The process in applying for a graduate or professional degree like all things in life requires a strategy for tackling it. Ideally, you should begin this process two to three years before submitting applications, but its never too late to start! Honestly, my process began a year before, but the earlier the better. Below is a five-step timeline that will help guide you through the process.
As a visual person, my first step was to write out all the key components of the application process. Whether you use a timeline, a concept map, a flow chart, or a simple list, it will provide you a starting point in the process. Now, its time to fill in the gaps.
1. Choose Your Schools/Do Your Research/List Their Requirements
Begin doing this as early as possible as it will influence your academic and personal trajectory for this entire process. Read up on each programs prerequisites, program deadlines, and required application materials. While doing this, you should also begin making a list of professors, advisors, and professionals from whom you will be seeking recommendations. You should also be creating a list of professors that you would be interested in working with at the programs to which you are thinking of applying.
2. GRE/LSAT/MCAT Prep and Take
Sign up for this and put a date on paper as soon as possible. This will give you the motivation to begin studying. Many people take these tests multiple times to improve their score, so make sure you account for this in your timeline. Additionally, you should coordinate your timeline with the application deadlines for the various programs that you have chosen to apply to. Most programs will not look at an application packet that is missing test scores since they play such a crucial role in setting admission standards. Using the GRE (since that’s what I took), I planned a four-month study strategy before taking the exam, but some test types may require more time to prepare, so be cognizant.
3. Prepare Your Packet
Some of preparing your packet of application materials will be occurring simultaneously to the above steps, but this is the time to really hone these materials. You should be going through a variety of drafts of these materials whether it be a resume, a personal statement, or what. For letters of recommendation, ask as early as possible. Prepare for this the same way you would prepare for applying for a job. Make good impressions, make sure the recommender remembers who you are, dress nicely, and bring the necessary paperwork for them to write you a strong letter (Resume, writing sample, etc.).
4. Revise, Revise, Revise, and Submit
Finish these rough drafts at least a month or two before program deadlines so that you can get them to others to read and critique them. Make sure to pick individuals that will reliably respond to your requests for revision. While a parent is always a useful person to run a draft by, a professor or academic advisor that deals with applicants frequently is always better. On a side note, do not fear extensive edits. Remember that the people you choose to look over these materials are simply trying to make you a better candidate. Do not take it personally! Criticism and feedback are an essential part of any graduate school experience, so it is better to get used to it now! Now that you have all the pieces of the puzzle put together in some semblance of order, its time to submit.
5. Interviews, Visits, and the Waiting Game
The late Fall and early Spring (depending on what type of admissions you did) are when you will begin to hear back from programs.
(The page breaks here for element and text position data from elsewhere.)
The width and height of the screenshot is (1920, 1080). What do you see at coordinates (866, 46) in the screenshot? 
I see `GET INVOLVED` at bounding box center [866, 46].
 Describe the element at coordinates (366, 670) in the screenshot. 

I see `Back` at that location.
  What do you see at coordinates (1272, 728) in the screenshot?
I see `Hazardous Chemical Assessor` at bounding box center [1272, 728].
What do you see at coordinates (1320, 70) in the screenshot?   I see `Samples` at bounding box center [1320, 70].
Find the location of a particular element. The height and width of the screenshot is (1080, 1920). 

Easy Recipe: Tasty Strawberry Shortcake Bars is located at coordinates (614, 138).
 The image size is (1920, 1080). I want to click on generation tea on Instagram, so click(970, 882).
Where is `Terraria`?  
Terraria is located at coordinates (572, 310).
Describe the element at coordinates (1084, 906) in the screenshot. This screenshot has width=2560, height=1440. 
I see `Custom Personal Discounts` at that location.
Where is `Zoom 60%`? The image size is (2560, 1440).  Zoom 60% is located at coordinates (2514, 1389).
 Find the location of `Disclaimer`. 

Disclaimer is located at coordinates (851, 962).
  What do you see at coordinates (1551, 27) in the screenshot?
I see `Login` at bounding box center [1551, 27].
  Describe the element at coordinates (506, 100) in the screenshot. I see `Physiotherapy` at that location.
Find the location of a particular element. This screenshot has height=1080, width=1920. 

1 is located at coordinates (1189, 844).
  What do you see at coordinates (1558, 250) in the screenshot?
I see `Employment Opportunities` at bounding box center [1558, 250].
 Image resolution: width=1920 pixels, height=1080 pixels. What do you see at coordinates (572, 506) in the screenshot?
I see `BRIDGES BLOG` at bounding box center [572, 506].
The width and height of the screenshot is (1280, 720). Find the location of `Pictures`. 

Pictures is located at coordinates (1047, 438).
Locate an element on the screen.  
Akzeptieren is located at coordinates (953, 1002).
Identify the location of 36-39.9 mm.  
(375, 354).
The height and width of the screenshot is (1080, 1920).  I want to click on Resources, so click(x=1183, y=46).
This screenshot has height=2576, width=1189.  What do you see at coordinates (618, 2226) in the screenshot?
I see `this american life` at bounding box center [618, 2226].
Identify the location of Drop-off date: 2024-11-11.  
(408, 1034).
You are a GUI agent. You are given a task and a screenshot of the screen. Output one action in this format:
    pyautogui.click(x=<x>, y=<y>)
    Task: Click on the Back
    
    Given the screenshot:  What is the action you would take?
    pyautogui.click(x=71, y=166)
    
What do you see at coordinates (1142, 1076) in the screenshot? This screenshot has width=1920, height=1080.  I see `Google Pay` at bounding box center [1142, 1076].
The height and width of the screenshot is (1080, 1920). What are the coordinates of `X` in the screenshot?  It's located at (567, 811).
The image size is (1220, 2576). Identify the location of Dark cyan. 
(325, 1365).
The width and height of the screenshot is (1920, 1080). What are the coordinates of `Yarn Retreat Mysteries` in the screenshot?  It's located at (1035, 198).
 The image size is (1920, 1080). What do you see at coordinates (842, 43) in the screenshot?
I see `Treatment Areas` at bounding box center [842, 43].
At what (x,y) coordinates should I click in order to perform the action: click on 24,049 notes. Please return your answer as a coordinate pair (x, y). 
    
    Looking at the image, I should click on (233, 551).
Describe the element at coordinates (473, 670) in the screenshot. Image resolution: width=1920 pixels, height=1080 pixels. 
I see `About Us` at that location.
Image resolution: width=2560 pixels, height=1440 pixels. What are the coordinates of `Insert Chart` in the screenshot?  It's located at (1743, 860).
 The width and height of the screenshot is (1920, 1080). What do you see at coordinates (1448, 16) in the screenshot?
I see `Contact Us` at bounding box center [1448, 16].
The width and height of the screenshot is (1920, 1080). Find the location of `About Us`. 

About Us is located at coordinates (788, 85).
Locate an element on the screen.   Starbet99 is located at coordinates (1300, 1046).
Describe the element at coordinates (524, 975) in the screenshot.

For the more ambitious students, this is also the time when you can begin to investigate outside funding opportunities such as fellowships or grants. For students in professional programs, this is the time to be applying for internships or jobs for the summer to strengthen your resume or skills (and possibly make a little extra money) before leaving for school. Many programs will also schedule interviews or recruitment weekends during this time. These are all means to meet with faculty, interact with current students, and find out about campus life and experiences in the program. Do not blow off planning for these events, technically you are still a candidate for admission, and first impressions matter! Admission decisions can make or break on a bad interview or meeting!